__EXERCISE__
In the records below, find the line that holds "Click the Up to 50.000 accounts feature". Restate it and every later line exactly, stopping at the end and skipping pictures.

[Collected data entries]

□ □ □ □

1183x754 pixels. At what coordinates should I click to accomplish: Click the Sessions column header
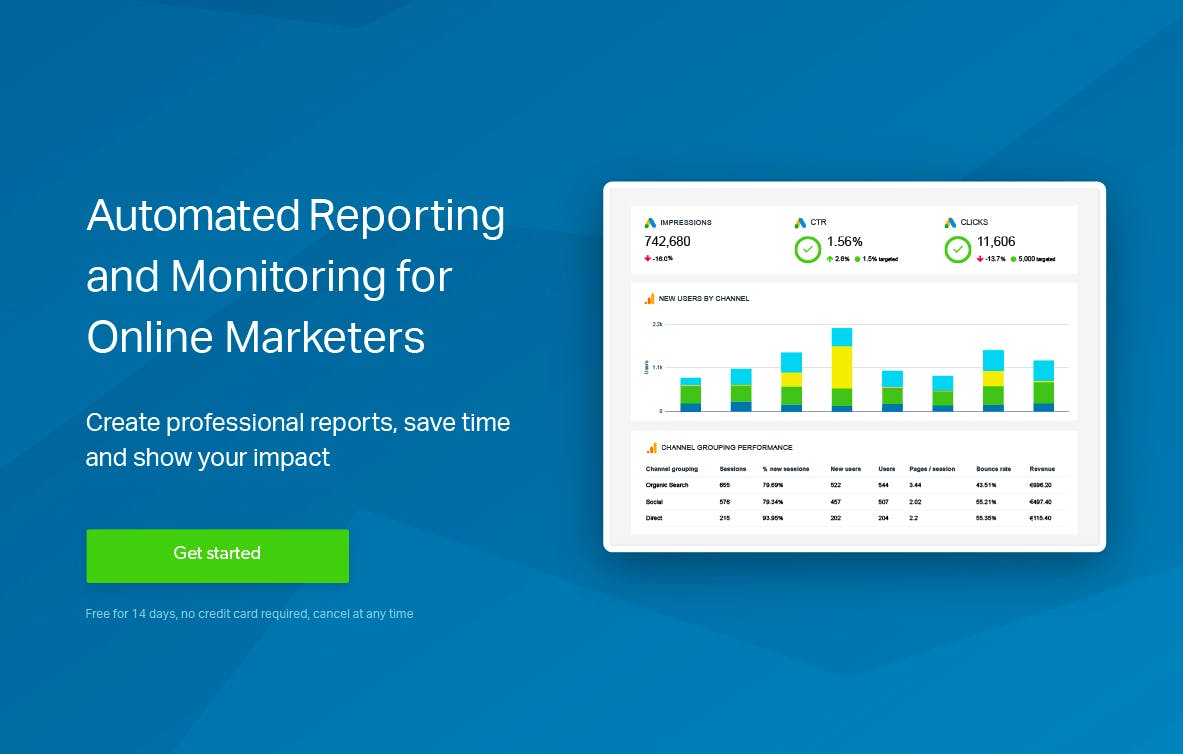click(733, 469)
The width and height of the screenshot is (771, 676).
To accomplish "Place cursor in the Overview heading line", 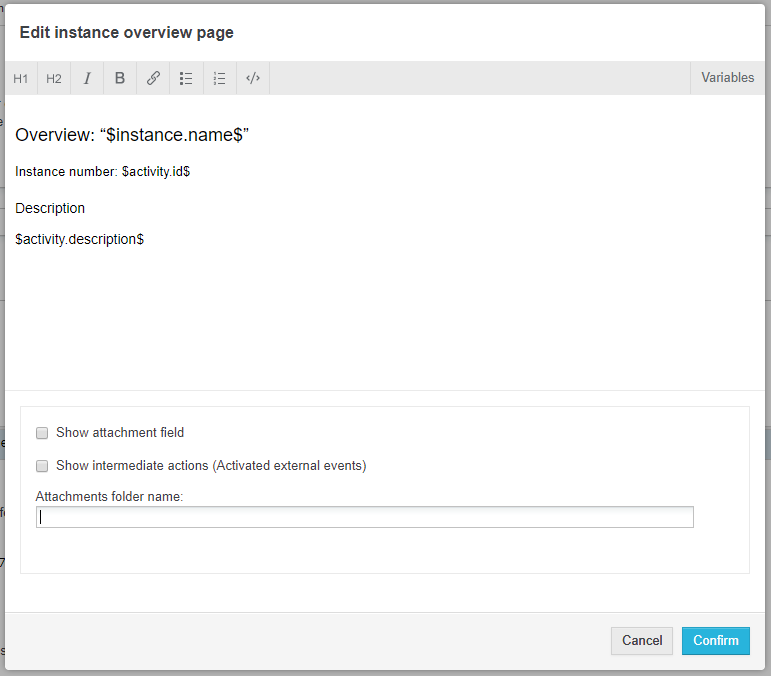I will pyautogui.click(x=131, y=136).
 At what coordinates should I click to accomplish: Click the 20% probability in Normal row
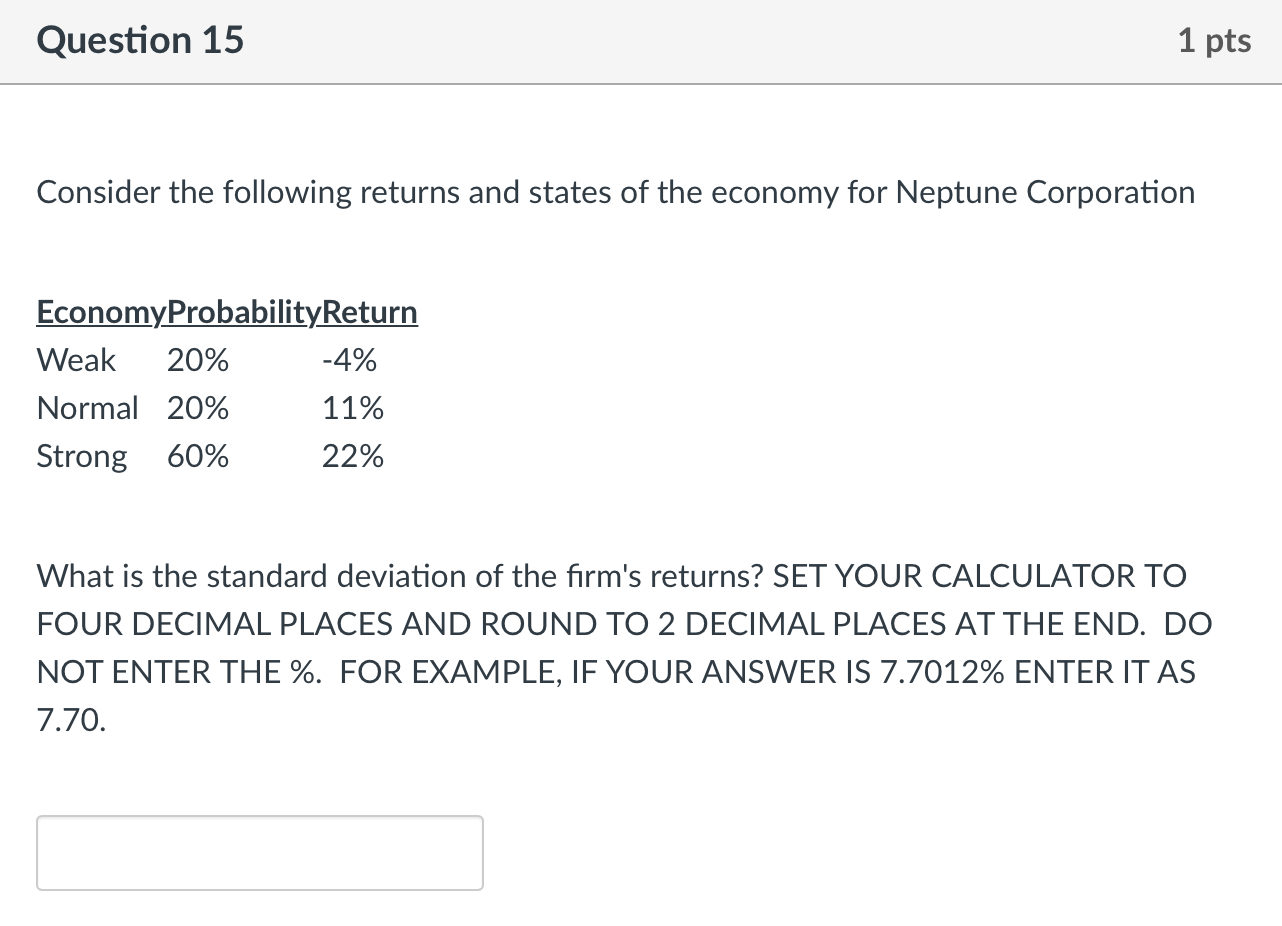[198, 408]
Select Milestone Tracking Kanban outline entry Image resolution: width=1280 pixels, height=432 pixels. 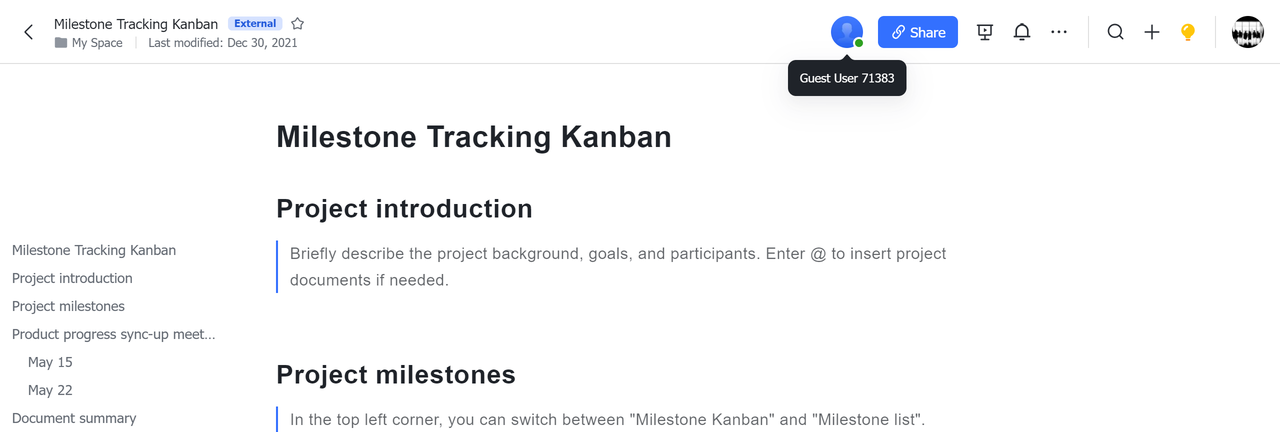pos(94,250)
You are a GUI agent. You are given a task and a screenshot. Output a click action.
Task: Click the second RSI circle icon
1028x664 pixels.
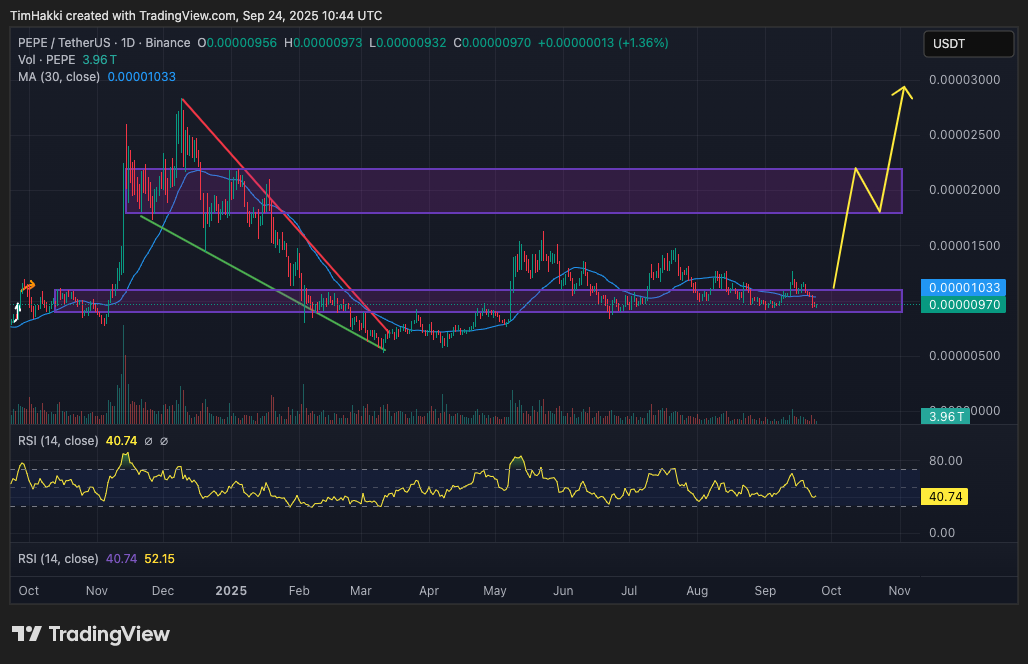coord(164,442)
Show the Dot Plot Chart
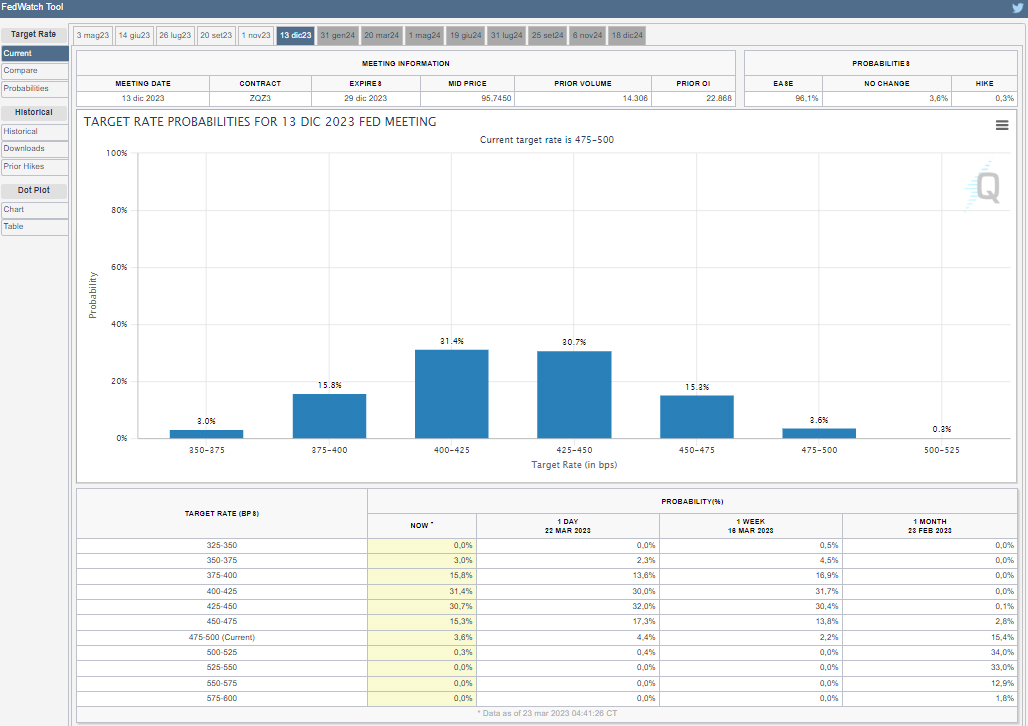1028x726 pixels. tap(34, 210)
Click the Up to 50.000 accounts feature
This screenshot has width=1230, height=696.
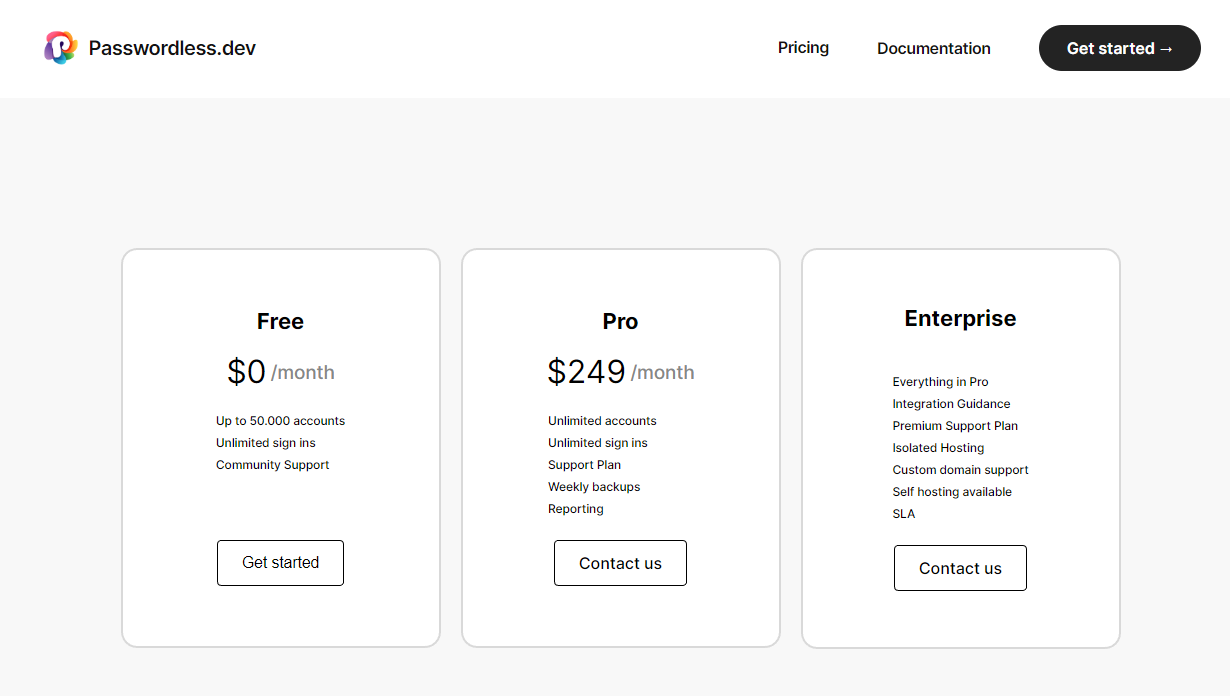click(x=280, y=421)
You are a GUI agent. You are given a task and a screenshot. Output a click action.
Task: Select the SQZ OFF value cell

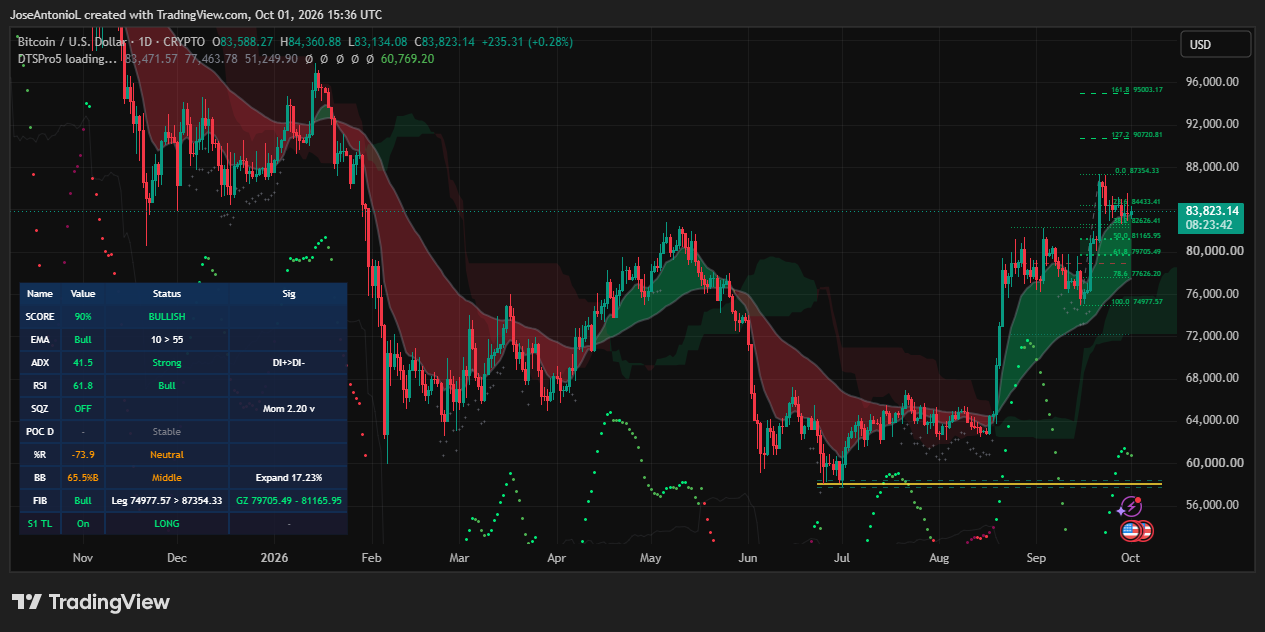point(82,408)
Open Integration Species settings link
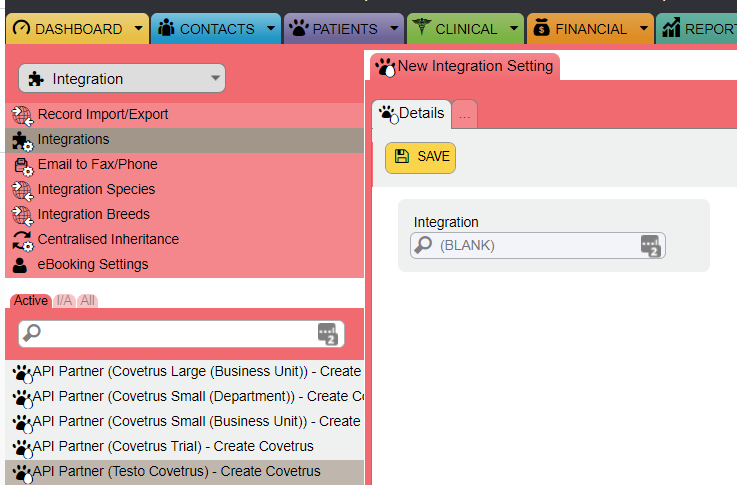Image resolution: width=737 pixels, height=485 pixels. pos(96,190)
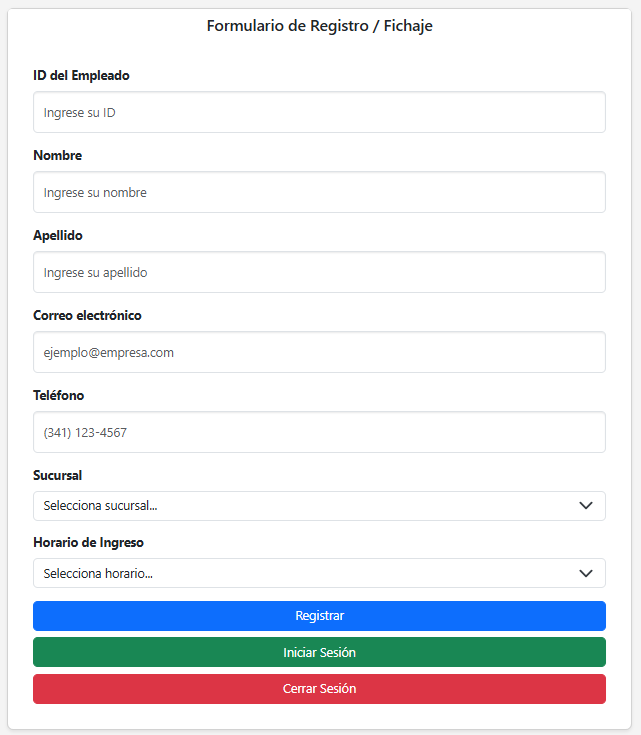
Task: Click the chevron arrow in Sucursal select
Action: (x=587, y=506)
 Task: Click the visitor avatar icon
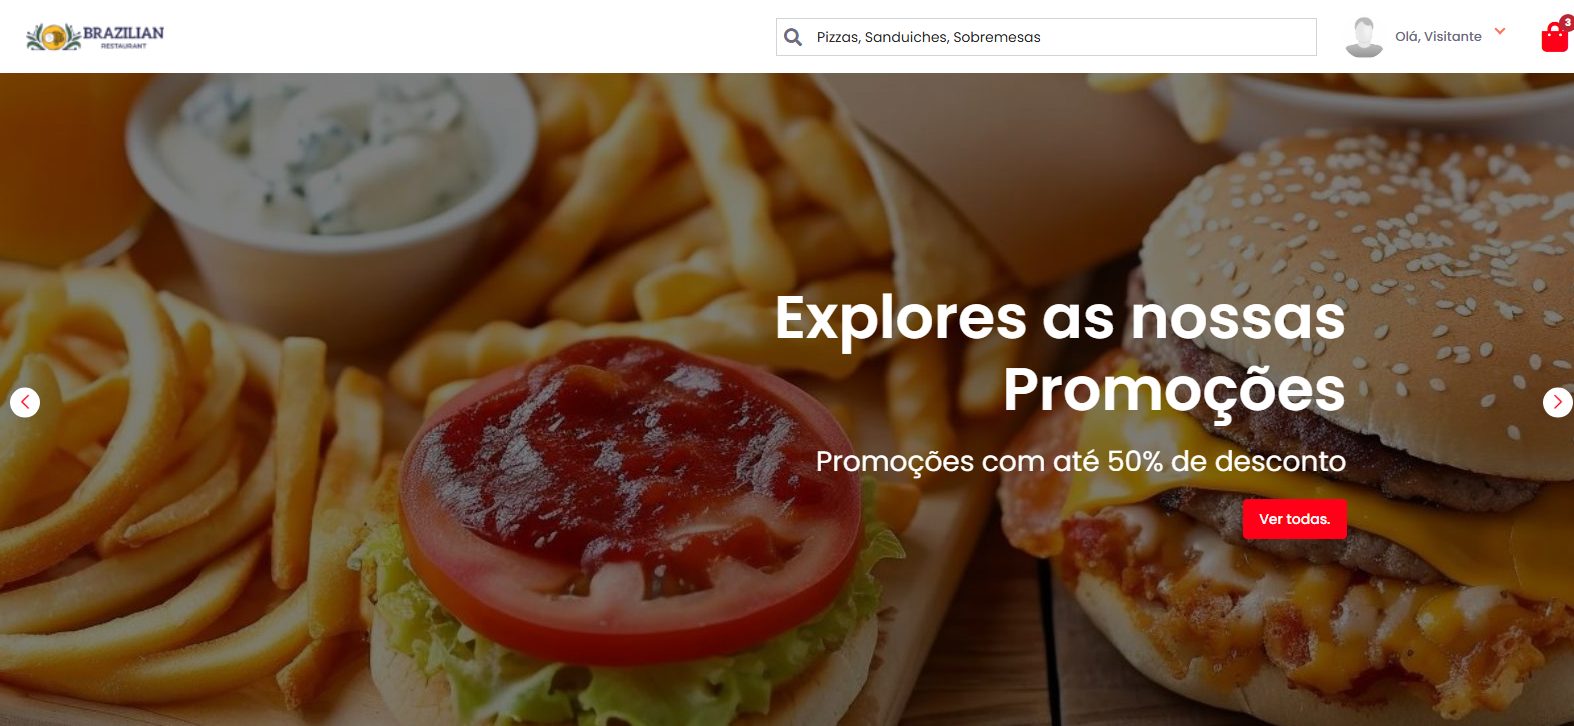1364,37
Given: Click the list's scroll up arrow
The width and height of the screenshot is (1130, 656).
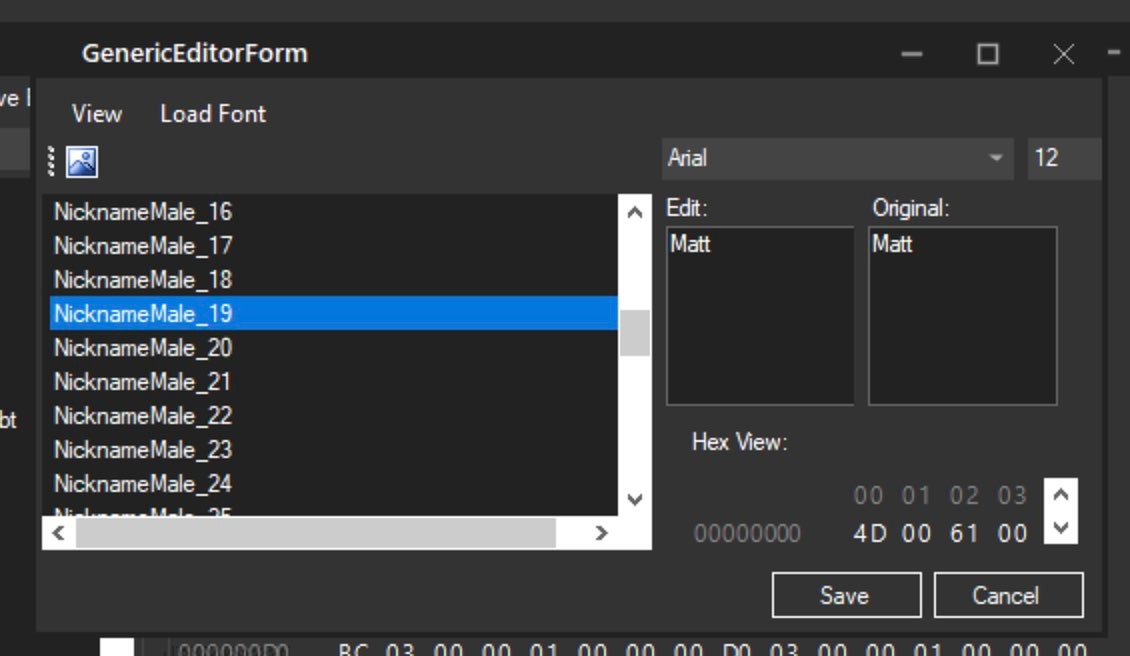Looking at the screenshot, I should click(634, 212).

□ □ □ □

__EXERCISE SOLUTION__
Click the Up to 50.000 accounts feature
This screenshot has width=1230, height=696.
click(x=280, y=421)
You are a GUI agent. You are given a task and a screenshot. Output a click action.
Task: Select the SQZ OFF value cell

point(82,408)
Open Integration Species settings link
Image resolution: width=737 pixels, height=485 pixels. pos(96,190)
Task: Click the chevron arrow in Sucursal select
Action: (x=587, y=506)
 Task: Click the visitor avatar icon
1364,37
Given: Click the list's scroll up arrow
The width and height of the screenshot is (1130, 656).
Looking at the screenshot, I should click(634, 212).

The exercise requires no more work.